Arterial catheters were prepared from Micro-Renathane tubing (0.025 mm
OD × 0.012 mm ID; Braintree Laboratories, Braintree, MA), with the end heat-stretched (approximately one-half the original diameter) and beveled. A small piece of polyethylene tubing (PE-60, 1 mm) was attached with superglue at ~10 mm from the tip of the catheter. Mice were anesthetized with a ketamine-xylazine mixture (70:6
mg/kg im) and placed on a water-circulating heating pad (37°C).

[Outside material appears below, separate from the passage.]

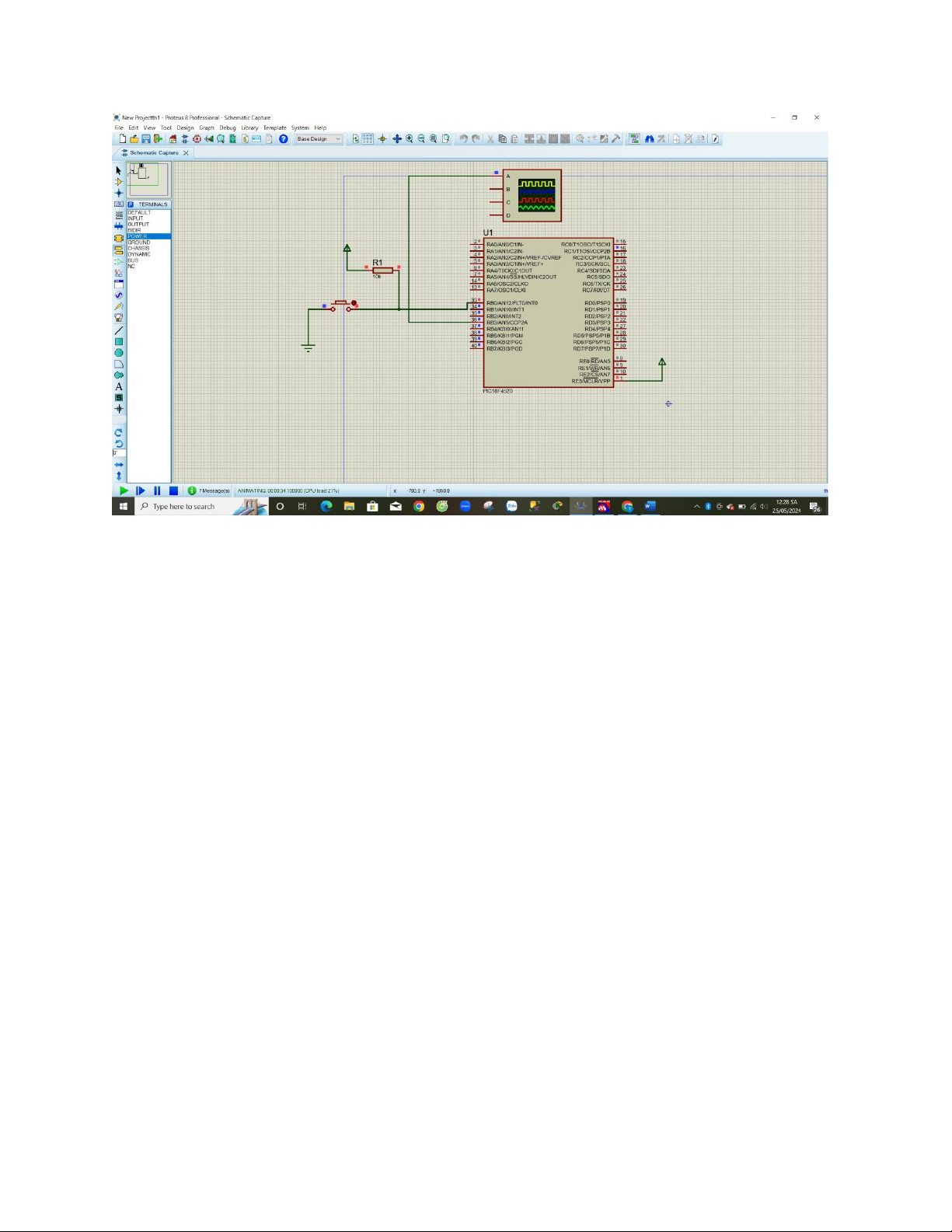The height and width of the screenshot is (1232, 952).
Task: Click the Selection arrow tool
Action: click(119, 170)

Utilizing aseptic techniques and with the aid of a dissecting microscope, a catheter was inserted into the right common carotid artery. Briefly, the neck region was dissected using blunt dissection to locate and isolate the right common carotid artery. The artery was
ligated with a suture (5-0 silk), placed ~3 mm below the
bifurcation of the carotid arteries (internal/external from the
common). The artery was occluded with a microclip (no. 18055-03;
Fine Science Tool, Foster City, CA ) ~8 mm distal from the ligation,
and a small cut was made in the vessel wall with microscissors (no. 15000-08, Fine Science Tool). The catheter was inserted into the artery, the clip was removed, and the catheter was advanced until it
reached the PE-60 collar, where it was secured in place with two
sutures (5-0 silk). Figure 1
illustrates the surgical procedure and the catheter design. The
catheter was tunneled subcutaneously to pass through a polysulfone
button tether (model LW62; Instech Laboratories, Plymouth Meeting, PA),
which was surgically attached to the back muscles. The catheter was
passed through a stainless steel spring attached to a swivel (model
375/25, Instech Laboratories) located on top of the cage. The tether
and swivel system allowed the animal to move freely, while protecting
the arterial catheter. Heparinized saline (80 U/ml) was continuously
infused at 10 µl/h using a syringe pump (model 220; Kd Scientific,
Boston, MA) and 3-ml disposable syringes.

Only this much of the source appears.